WORK REQUIRED: Quote the passage from the mine rescue article exactly, starting with "Search for trapped" and going on through "fifth day Wednesday.".

Top of TEXT SEGMENT

Search for trapped worker inside a West Virginia coal mine is a rescue
operation, governor says
[November 13, 2025]
By JOHN RABY
Crews desperately continued removing massive amounts of water in an
effort to locate a trapped worker inside a flooded coal mine in West
Virginia as the work entered a fifth day Wednesday.
Gov. Patrick Morrisey said the efforts by crews about three-fourths of a
mile into the Rolling Thunder Mine remained a rescue operation. Machines
were pumping out water at a rate of 6,000 gallons (22,712 liters) per
minute, he said. That's enough to fill an Olympic-sized swimming pool in
under two hours.
“I think people are doing everything imaginable,” Morrisey said.
"There’s no quit in anyone here.”
Morrisey said Wednesday night on the social media site X that an
additional pumping unit was added but that water levels inside the mine
"have yet to reach the point where entry is possible.”
Old mine wall collapsed
A mining crew hit an unknown pocket of water Saturday about
three-quarters of a mile (1.2 kilometers) into the mine near Belva,
about 50 miles (80 kilometers) east of the state capital of Charleston.
The mine flooded after an old mine wall “was compromised,” and multiple
state agencies were involved in the response, Morrisey said.
Other miners were accounted for after the accident was reported.
Morrisey said he had no estimate on the number of crews working on the
rescue effort inside the mine, but “obviously there are a lot of
machines pulling the water out."

“There’s a lot of water that’s been drained, but there’s also a massive
amount in there that still needs to be drained," he said, estimating
that the water level was dropping about one inch (2.5 centimeters) per
hour.

Bottom of TEXT SEGMENT
Top of EXTRACTED DATA

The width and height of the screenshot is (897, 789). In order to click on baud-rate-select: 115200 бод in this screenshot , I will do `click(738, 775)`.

Bottom of EXTRACTED DATA
Top of EXTRACTED DATA

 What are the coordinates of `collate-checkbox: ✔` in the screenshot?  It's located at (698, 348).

Bottom of EXTRACTED DATA

COMPLETED EXERCISE:
Search for trapped worker inside a West Virginia coal mine is a rescue
operation, governor says
[November 13, 2025]
By JOHN RABY
Crews desperately continued removing massive amounts of water in an
effort to locate a trapped worker inside a flooded coal mine in West
Virginia as the work entered a fifth day Wednesday.